Матвей покосился на него и тихо, но сурово сказал:
— Зря ты бинт переводишь и рану от меня прячешь зря. Как стукнуло, сразу понял, что каюк… — И, чувствуя, что времени остается мало, расходуя последние силы на то, чтобы говорить деловым тоном, он принялся распоряжаться:
— Значит, напишешь домой все как следует быть и всю мою последнюю заповедь исполнишь. — Коля хотел было возражать, но Матвей строго взглянул на него и слабеющим голосом, но обстоятельно, продолжал: — Стало быть, напишешь, погиб я в бою, честь по чести, чтобы Пелагея и земляки мои не сомневались. Та-ак. — Матвей замолк, задумался, и веки его начали склеиваться. Тогда он сделал над собой усилие и, точно боясь, что не успеет договорить, скороговоркой и уже со свистом добавил: — Напиши… сразу, мол, отошел… не мучался… — И уже совсем тихо, роняя бессильную голову, прошептал: — Это пропиши обязательно!
Коля Зверев завыл и затопал ногами.
— Да какое ты имеешь право заживо в могилу оформляться?! Ты есть сибиряк!
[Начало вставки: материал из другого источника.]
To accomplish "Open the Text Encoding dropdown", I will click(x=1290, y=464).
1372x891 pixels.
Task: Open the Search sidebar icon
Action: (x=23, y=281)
Понятно?! И ты живой будешь! Понятно?!
Матвей приоткрыл печальные глаза, по-отечески снисходительно глянул на Колю:
— Эх, сынок, сынок! Поживешь с мое, больше понимать будешь. Деревенские мы люди, привыкли, чтоб все по порядку было, чтоб ничего не забыть в последний час… Э-э, где тебе понять! Прости, если словом обидел…
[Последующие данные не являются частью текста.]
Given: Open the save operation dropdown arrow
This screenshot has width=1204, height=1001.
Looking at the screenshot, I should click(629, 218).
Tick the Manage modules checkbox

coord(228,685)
Потрескавшиеся губы Савинцева сомкнулись, а верхняя губа его запала под нижнюю. Тяжкая боль навалилась на человека, ломала его силу, выдавливала стон. На скулах обозначились желваки.
Коля спохватился, поднял грузного Матвея на плечи. Дивясь тому, что у него откуда-то взялось столько силы, Коля понес Савинцева напрямик через кукурузу, подсолнухи и хлеба, к деревне. На губы Коли падали слезы, смешанные с потом. Он хотел их удержать — не мог, хотел дернуть рукавом по лицу — руки были заняты. Тогда Коля принялся сердито кричать:
— Деревенские мы… А мы, думаешь, кто?.. Я, может, сам. Я, может, пуще отца родного чту тебя… А ты… Эх ты… — И, чувствуя, что Матвей все больше тяжелеет, обвисает на нем, он громко запричитал: — Слышишь, Мотя, не помирай!.. Слышишь, потерпи маленько…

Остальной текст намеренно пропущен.